## What the task asks
Render the entries starting at the line that contains "Image resolution: width=386" and ending at the line that contains "Open the Windows" as a numbered list, omitting any blank lines.

Item coordinate data:
════════════════════
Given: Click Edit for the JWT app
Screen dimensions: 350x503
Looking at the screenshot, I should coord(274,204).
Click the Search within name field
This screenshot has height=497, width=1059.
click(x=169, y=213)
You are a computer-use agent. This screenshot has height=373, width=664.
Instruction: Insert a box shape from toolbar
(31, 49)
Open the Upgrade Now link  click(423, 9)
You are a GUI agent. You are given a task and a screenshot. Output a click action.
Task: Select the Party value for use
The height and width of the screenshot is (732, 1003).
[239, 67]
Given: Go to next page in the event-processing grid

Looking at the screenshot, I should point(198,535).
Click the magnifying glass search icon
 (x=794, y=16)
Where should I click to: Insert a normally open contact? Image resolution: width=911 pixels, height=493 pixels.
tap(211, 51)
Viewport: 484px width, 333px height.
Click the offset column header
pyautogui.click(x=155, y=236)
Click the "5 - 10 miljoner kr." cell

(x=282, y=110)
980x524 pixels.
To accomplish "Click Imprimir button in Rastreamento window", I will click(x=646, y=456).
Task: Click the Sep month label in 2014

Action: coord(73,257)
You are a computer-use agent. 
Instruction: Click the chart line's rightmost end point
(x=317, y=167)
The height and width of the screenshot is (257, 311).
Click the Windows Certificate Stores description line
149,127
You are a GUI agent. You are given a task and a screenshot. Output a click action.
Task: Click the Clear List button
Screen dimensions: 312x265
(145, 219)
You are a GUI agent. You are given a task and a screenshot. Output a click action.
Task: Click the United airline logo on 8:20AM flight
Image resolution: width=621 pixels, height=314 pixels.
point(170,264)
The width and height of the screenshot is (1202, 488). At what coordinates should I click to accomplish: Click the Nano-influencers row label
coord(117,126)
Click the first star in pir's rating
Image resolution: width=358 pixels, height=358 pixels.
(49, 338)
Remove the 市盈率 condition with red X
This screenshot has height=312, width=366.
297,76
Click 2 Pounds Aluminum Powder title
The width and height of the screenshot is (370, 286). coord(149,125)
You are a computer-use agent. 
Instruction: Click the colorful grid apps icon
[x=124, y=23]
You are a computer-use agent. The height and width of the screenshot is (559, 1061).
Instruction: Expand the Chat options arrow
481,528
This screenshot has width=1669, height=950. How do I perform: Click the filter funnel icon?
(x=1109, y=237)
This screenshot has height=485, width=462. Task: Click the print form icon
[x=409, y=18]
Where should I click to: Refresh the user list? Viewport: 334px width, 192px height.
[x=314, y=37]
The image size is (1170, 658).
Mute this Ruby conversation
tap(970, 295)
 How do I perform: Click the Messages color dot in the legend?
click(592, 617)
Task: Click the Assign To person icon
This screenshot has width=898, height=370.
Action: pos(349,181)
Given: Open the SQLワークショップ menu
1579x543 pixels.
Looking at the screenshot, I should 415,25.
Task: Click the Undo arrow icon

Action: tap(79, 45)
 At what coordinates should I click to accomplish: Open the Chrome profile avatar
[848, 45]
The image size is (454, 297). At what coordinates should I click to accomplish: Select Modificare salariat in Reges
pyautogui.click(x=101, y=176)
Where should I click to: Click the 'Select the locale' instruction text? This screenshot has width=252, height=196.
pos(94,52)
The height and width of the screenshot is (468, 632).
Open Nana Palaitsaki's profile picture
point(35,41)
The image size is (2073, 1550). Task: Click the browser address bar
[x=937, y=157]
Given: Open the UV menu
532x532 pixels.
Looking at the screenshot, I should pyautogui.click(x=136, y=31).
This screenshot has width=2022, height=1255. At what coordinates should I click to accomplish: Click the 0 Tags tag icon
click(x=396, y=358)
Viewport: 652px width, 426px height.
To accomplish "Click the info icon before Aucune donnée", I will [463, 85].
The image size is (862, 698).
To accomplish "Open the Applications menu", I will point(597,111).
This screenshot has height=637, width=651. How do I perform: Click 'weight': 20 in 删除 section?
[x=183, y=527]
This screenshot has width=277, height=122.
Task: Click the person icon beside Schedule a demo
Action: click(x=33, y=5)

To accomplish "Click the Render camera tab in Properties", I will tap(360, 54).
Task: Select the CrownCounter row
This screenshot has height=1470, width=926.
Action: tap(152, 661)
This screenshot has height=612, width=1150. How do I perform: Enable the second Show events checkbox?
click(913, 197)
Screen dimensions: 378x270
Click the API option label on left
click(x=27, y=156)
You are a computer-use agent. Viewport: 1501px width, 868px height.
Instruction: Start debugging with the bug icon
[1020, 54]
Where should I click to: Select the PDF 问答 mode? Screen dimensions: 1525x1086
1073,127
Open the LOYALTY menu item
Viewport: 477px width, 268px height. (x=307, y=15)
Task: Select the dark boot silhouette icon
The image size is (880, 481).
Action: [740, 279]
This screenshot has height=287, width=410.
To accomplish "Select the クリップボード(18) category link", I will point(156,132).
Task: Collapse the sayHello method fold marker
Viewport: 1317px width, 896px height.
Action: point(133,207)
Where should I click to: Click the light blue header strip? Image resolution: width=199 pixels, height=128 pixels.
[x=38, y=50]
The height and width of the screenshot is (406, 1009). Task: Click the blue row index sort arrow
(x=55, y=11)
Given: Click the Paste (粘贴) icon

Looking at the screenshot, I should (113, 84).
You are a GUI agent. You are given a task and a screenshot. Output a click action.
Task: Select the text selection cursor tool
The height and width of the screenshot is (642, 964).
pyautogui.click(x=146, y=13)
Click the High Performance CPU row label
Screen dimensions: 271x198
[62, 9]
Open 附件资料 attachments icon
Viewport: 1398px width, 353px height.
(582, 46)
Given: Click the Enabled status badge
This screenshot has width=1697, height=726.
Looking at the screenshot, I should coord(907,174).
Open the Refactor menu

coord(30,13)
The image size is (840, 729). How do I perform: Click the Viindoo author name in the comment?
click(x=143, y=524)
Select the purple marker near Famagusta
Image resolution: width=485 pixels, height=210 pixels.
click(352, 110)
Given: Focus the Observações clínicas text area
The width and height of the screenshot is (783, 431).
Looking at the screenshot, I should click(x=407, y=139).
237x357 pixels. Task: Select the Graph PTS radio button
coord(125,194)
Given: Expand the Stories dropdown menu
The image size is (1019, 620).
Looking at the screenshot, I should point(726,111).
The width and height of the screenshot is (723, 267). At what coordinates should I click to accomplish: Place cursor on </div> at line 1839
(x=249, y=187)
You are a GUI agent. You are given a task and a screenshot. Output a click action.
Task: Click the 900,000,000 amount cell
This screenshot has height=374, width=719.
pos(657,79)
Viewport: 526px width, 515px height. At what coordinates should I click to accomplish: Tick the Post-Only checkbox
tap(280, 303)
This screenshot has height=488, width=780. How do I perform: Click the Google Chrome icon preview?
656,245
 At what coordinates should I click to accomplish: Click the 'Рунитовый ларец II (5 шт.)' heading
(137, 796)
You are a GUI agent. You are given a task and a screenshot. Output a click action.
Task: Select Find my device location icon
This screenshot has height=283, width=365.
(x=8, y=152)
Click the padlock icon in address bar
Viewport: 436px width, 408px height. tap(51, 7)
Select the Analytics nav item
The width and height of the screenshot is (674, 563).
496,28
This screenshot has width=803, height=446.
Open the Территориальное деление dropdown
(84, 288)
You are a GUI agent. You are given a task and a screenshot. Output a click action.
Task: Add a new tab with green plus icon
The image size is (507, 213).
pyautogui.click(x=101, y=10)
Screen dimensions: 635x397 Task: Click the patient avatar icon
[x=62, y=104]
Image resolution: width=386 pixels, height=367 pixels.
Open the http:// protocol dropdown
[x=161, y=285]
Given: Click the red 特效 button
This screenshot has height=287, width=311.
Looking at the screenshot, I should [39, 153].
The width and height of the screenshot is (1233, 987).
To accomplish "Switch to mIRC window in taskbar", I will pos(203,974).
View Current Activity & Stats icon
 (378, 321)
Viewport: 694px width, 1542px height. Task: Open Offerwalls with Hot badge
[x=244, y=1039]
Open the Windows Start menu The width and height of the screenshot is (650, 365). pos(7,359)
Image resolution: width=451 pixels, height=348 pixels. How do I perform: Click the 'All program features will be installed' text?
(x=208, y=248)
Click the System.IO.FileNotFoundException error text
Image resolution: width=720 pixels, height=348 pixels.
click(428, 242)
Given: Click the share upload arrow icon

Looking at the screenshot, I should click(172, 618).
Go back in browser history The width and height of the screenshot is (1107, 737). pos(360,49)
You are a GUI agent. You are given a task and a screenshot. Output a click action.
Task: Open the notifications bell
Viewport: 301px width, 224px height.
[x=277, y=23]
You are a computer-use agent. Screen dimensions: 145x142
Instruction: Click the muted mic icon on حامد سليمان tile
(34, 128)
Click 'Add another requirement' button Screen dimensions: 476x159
════════════════════
## Answer in full
1. Image resolution: width=386 pixels, height=367 pixels.
2. Open the http:// protocol dropdown
3. [x=161, y=285]
4. Given: Click the red 特效 button
5. This screenshot has height=287, width=311.
6. Looking at the screenshot, I should [39, 153].
7. The width and height of the screenshot is (1233, 987).
8. To accomplish "Switch to mIRC window in taskbar", I will pos(203,974).
9. View Current Activity & Stats icon
10.  (378, 321)
11. Viewport: 694px width, 1542px height. Task: Open Offerwalls with Hot badge
12. [x=244, y=1039]
13. Open the Windows Start menu The width and height of the screenshot is (650, 365). pos(7,359)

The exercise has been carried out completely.